◆ What to do
Starting with the first line, output the data exactly, through to the last line.

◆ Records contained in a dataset

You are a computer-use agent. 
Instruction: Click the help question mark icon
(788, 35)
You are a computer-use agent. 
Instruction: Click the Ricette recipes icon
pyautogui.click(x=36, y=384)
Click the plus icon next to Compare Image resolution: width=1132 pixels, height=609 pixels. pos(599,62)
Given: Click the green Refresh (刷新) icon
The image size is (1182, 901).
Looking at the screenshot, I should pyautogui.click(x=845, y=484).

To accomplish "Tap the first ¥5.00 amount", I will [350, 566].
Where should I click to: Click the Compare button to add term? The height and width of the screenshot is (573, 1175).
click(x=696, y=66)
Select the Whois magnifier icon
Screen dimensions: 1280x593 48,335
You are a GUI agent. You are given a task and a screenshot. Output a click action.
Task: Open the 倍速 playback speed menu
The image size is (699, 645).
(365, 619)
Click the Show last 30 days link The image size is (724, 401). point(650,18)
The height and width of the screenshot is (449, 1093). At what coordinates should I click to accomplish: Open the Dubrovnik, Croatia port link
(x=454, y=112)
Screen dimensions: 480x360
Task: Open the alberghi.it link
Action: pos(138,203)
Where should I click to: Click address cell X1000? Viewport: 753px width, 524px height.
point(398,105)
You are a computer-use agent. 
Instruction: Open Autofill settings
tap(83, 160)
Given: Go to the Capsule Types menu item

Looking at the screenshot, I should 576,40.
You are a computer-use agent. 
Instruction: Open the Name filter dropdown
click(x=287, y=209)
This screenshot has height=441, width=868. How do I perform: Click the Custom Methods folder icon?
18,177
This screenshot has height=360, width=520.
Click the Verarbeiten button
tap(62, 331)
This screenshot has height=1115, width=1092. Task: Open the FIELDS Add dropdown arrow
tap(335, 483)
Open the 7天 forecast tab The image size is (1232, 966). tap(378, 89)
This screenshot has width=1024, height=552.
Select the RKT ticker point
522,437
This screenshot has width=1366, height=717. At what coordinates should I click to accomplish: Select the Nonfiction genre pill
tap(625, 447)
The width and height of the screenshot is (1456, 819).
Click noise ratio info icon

◆ Exercise result
You are a computer-use agent. 
Instruction: Click the help question mark icon
(788, 35)
You are a computer-use agent. 
Instruction: Click the Ricette recipes icon
pyautogui.click(x=36, y=384)
Click the plus icon next to Compare Image resolution: width=1132 pixels, height=609 pixels. pos(599,62)
Given: Click the green Refresh (刷新) icon
The image size is (1182, 901).
Looking at the screenshot, I should pyautogui.click(x=845, y=484).

To accomplish "Tap the first ¥5.00 amount", I will [350, 566].
Where should I click to: Click the Compare button to add term? The height and width of the screenshot is (573, 1175).
click(x=696, y=66)
Select the Whois magnifier icon
Screen dimensions: 1280x593 48,335
You are a GUI agent. You are given a task and a screenshot. Output a click action.
Task: Open the 倍速 playback speed menu
The image size is (699, 645).
(365, 619)
Click the Show last 30 days link The image size is (724, 401). point(650,18)
The height and width of the screenshot is (449, 1093). At what coordinates should I click to accomplish: Open the Dubrovnik, Croatia port link
(x=454, y=112)
Screen dimensions: 480x360
Task: Open the alberghi.it link
Action: pos(138,203)
Where should I click to: Click address cell X1000? Viewport: 753px width, 524px height.
point(398,105)
You are a computer-use agent. 
Instruction: Open Autofill settings
tap(83, 160)
Given: Go to the Capsule Types menu item

Looking at the screenshot, I should 576,40.
You are a computer-use agent. 
Instruction: Open the Name filter dropdown
click(x=287, y=209)
This screenshot has height=441, width=868. How do I perform: Click the Custom Methods folder icon?
18,177
This screenshot has height=360, width=520.
Click the Verarbeiten button
tap(62, 331)
This screenshot has height=1115, width=1092. Task: Open the FIELDS Add dropdown arrow
tap(335, 483)
Open the 7天 forecast tab The image size is (1232, 966). tap(378, 89)
This screenshot has width=1024, height=552.
Select the RKT ticker point
522,437
This screenshot has width=1366, height=717. At what coordinates should I click to accomplish: Select the Nonfiction genre pill
tap(625, 447)
The width and height of the screenshot is (1456, 819).
Click noise ratio info icon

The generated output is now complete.